▶ [What the task requires]: Using the listing below, return every line that includes "checkbox".

[[ Data excerpts open ]]

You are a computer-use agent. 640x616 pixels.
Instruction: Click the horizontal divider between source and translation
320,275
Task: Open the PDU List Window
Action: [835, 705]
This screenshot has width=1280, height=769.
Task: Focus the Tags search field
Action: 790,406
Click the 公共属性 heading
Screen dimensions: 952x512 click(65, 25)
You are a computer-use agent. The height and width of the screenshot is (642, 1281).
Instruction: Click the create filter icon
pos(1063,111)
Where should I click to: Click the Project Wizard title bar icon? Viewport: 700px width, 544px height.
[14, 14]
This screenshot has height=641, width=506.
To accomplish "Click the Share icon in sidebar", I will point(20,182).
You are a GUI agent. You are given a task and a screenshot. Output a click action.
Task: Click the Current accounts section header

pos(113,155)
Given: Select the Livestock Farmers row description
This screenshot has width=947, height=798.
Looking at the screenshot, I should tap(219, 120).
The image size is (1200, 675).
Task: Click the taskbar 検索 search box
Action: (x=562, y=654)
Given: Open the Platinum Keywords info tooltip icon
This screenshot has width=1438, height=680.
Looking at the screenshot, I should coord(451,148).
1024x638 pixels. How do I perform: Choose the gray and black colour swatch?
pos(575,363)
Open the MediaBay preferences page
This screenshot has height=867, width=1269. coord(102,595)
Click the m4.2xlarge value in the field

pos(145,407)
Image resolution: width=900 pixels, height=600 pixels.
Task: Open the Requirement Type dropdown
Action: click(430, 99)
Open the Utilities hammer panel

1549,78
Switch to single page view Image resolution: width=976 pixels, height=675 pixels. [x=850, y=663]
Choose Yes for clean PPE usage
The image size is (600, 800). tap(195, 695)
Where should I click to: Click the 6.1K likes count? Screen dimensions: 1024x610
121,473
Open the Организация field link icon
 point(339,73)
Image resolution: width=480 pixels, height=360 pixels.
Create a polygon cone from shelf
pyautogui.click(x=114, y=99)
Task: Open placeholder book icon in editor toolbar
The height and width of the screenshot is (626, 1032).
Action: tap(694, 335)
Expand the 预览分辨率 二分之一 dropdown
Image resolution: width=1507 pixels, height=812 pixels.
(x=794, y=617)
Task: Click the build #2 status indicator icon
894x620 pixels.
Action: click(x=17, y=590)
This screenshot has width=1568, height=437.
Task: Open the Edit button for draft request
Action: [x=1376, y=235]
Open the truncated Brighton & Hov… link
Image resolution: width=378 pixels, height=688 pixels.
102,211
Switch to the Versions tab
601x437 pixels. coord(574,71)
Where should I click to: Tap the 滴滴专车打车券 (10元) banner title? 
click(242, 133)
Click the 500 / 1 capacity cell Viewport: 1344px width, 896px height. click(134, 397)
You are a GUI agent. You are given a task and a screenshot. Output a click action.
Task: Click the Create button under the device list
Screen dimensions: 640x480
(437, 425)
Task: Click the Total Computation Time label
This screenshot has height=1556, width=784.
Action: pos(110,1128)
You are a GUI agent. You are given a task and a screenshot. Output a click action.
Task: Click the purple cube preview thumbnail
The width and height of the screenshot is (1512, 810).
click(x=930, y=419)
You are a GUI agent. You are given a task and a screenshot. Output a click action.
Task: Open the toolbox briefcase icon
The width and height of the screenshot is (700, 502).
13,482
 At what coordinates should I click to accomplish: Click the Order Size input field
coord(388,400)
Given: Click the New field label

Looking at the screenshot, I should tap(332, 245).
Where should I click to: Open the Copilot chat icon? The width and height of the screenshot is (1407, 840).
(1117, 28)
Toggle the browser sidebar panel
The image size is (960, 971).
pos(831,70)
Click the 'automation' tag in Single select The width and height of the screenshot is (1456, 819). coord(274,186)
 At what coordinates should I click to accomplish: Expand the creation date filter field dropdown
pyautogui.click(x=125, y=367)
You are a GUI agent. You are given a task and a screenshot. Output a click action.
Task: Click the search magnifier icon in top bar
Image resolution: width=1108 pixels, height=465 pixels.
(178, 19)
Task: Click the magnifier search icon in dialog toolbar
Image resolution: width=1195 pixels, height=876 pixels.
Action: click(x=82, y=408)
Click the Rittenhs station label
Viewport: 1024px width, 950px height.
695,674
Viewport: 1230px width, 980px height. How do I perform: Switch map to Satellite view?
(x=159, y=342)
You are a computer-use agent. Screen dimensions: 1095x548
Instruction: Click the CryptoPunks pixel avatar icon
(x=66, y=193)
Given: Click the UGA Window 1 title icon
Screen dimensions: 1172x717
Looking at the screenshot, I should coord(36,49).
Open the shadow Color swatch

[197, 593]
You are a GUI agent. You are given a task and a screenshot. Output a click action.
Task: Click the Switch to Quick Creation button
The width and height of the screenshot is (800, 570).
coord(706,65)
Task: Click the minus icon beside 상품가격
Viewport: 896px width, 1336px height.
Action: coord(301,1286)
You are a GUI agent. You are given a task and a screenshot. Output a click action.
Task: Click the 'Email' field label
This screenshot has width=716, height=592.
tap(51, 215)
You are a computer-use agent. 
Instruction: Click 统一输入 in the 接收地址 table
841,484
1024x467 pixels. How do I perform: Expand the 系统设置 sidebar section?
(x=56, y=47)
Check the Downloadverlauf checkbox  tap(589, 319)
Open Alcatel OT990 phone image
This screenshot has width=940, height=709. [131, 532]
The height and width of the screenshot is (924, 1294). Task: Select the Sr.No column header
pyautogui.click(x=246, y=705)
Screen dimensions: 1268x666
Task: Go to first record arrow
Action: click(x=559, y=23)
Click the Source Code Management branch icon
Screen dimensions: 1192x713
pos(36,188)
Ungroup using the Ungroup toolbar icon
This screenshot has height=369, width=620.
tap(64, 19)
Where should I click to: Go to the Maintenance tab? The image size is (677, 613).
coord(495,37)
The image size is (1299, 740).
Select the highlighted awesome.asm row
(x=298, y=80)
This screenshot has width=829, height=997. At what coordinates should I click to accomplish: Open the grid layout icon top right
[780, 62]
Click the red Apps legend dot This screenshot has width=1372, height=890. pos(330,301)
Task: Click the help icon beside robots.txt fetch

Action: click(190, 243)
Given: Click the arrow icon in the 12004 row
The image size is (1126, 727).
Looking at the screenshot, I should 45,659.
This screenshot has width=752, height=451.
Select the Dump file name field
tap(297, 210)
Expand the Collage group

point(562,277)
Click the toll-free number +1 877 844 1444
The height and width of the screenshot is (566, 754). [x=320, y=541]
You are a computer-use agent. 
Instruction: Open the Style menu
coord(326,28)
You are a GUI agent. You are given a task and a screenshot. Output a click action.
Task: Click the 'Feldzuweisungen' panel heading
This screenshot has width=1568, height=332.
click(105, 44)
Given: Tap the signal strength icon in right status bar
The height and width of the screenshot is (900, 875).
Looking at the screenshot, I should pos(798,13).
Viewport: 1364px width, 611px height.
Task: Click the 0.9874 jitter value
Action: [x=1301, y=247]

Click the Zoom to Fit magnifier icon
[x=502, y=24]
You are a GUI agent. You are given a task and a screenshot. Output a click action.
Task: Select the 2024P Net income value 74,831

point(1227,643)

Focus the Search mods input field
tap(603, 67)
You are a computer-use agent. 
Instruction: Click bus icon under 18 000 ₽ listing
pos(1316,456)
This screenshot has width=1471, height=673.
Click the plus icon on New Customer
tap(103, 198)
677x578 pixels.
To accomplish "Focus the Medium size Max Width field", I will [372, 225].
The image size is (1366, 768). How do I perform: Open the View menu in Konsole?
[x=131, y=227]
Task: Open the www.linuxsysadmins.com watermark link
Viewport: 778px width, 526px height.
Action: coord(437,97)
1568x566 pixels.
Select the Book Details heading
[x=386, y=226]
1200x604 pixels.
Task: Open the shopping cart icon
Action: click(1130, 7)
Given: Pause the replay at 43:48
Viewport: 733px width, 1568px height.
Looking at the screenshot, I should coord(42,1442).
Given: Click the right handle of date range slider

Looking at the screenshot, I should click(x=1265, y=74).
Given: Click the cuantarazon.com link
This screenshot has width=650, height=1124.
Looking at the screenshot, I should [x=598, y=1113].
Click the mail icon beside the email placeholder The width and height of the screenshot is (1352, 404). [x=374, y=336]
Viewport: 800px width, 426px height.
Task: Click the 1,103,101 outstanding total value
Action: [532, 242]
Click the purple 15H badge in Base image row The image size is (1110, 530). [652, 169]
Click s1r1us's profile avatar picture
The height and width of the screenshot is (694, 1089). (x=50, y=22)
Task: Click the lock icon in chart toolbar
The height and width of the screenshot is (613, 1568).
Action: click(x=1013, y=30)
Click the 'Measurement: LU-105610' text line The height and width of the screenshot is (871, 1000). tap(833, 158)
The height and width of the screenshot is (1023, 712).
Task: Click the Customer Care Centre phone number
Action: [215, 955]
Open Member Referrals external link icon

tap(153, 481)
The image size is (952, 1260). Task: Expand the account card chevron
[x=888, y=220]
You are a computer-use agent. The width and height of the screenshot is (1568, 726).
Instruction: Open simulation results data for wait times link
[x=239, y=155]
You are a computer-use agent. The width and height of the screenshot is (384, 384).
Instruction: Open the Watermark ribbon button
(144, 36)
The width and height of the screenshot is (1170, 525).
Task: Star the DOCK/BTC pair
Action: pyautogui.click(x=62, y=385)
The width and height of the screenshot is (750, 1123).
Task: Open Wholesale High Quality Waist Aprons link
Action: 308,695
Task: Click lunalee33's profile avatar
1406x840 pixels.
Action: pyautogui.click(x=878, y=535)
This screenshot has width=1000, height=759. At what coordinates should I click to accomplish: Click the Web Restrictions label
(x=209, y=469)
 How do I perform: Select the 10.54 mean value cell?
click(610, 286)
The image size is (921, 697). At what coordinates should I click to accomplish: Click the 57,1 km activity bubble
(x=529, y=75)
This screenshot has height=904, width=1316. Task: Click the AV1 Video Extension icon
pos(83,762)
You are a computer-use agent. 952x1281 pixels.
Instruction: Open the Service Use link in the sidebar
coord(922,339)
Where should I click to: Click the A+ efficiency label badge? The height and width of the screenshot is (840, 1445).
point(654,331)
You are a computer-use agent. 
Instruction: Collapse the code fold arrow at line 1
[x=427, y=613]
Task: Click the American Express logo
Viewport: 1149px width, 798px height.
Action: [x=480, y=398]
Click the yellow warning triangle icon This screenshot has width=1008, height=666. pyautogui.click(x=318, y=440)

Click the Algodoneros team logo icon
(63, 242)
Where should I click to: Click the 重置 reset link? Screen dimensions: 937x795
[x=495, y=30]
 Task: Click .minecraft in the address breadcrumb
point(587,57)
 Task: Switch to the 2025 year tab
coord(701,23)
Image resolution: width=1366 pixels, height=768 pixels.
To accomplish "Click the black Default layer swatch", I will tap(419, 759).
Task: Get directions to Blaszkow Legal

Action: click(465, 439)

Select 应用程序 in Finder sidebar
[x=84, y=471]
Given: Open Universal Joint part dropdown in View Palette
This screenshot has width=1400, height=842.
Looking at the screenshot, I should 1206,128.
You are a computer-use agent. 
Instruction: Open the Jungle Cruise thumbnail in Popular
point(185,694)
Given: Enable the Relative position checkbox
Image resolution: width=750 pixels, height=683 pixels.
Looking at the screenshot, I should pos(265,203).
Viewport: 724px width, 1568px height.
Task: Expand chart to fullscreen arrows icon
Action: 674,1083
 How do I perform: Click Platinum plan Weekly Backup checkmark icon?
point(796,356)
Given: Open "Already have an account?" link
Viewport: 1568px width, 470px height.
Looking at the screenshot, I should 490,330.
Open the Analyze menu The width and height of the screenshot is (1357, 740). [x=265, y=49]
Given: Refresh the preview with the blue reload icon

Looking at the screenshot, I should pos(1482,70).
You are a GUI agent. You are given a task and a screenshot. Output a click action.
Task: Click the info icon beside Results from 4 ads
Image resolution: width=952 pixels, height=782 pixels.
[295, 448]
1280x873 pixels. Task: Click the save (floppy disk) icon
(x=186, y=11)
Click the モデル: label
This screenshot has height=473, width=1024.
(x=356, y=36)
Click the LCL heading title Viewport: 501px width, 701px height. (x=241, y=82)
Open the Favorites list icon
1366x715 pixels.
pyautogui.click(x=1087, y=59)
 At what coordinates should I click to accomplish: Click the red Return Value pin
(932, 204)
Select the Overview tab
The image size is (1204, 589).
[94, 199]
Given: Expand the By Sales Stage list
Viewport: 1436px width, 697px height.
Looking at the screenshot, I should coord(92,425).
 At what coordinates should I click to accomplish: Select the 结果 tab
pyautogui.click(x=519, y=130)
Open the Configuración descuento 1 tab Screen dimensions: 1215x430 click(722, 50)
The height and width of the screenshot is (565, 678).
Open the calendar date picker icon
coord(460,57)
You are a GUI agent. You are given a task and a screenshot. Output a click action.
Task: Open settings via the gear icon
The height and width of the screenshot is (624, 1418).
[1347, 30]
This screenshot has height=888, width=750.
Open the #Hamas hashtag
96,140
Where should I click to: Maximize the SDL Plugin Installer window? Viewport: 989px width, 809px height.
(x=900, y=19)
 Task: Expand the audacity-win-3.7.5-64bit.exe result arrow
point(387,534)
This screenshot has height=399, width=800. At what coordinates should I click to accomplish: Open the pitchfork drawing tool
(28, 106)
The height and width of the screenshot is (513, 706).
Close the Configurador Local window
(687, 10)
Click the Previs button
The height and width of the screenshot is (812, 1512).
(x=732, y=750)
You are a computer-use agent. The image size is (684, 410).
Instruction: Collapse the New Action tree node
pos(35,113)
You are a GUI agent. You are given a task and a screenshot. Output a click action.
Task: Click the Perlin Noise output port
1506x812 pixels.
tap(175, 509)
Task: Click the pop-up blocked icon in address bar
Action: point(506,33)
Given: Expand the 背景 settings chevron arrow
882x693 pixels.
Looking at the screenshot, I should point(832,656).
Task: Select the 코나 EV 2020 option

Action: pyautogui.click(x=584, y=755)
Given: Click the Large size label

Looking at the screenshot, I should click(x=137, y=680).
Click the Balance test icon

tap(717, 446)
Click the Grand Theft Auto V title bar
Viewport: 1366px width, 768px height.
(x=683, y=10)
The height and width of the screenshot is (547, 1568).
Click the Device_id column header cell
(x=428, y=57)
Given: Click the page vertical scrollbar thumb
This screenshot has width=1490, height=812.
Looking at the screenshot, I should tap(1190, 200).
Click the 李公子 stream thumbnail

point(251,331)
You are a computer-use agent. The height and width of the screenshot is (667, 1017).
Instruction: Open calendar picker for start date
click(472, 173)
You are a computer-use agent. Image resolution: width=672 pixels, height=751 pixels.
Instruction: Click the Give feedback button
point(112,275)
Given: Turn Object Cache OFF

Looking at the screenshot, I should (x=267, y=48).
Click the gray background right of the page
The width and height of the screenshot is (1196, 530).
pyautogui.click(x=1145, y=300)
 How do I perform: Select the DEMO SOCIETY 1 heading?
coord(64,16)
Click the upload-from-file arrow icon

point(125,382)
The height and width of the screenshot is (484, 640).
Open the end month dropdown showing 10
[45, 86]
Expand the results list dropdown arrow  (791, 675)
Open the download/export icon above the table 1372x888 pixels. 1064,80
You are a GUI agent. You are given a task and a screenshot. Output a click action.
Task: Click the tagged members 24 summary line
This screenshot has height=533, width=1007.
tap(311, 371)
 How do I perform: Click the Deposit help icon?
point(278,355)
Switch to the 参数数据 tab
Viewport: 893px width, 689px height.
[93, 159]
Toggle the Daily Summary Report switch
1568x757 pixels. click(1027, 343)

[[ Data excerpts closed ]]

▶ [Expected answer]:
Check the Downloadverlauf checkbox  tap(589, 319)
Given: Enable the Relative position checkbox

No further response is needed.